Belfast, capital de Irlanda del Norte, ha sido escenario de décadas de violencia desde la partición de la isla en la década de 1920. Tras la guerra de independencia irlandesa, el conflicto entre el Ejército Republicano Irlandés (IRA) y las fuerzas británicas derivó en la división de Irlanda: al sur, el Estado Libre Irlandés, de mayoría católica, mientras que seis condados del Úlster, de mayoría protestante, permanecieron bajo soberanía británica como Irlanda del Norte, con Belfast como capital.
La minoría católica en el norte continuó defendiendo la reunificación de la isla, una causa impulsada políticamente por el Sinn Féin. Este pulso territorial desembocó en el conflicto conocido como The Troubles (los disturbios), un periodo de violencia sectaria entre republicanos (mayoritariamente católicos) y unionistas (mayoritariamente protestantes), con la intervención del Ejército británico, que se prolongó desde finales de la década de 1960 hasta el Acuerdo de Viernes Santo de 1998.
Durante tres décadas, los enfrentamientos armados, los atentados con bomba y los tiroteos causaron más de 3.500 muertos. Belfast fue el epicentro de una espiral de violencia que marcó a generaciones enteras. El acuerdo de paz de 1998, que estableció un gobierno de poder compartido entre unionistas y republicanos, logró reducir drásticamente la violencia, aunque las tensiones comunitarias persisten en la actualidad.

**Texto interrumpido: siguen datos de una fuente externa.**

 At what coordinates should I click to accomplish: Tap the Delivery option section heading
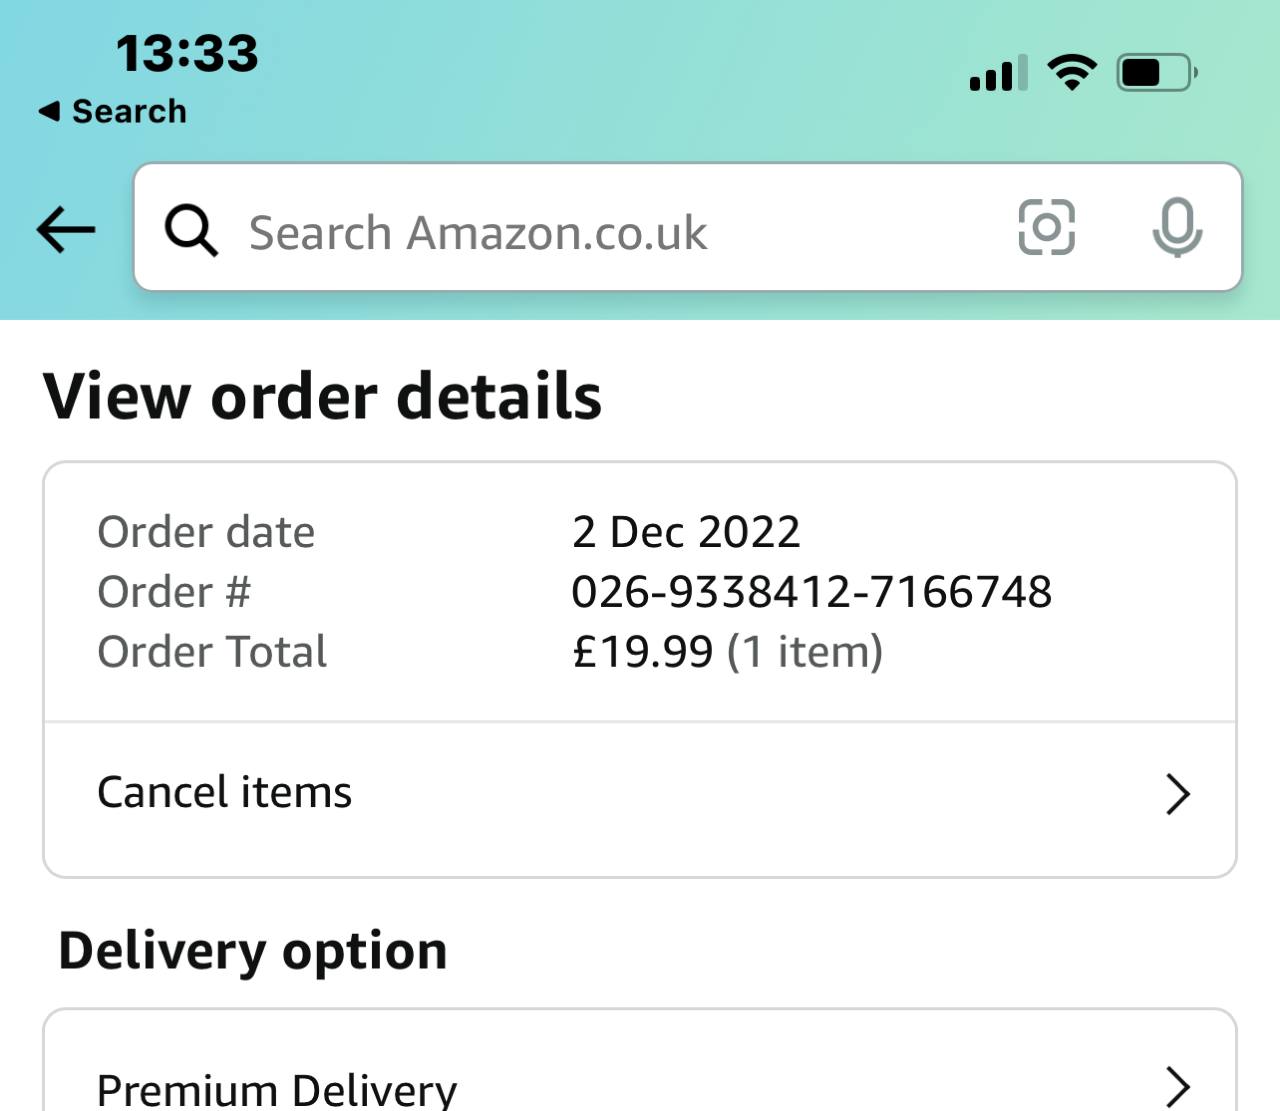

La historia de Belfast es un recordatorio de cómo las divisiones territoriales y las identidades enfrentadas pueden derivar en un largo conflicto. En el contexto actual, Irlanda del Norte sigue siendo un punto sensible en las relaciones entre el Reino Unido y la Unión Europea, especialmente tras el Brexit, que reabrió el debate sobre la frontera y la posible reunificación.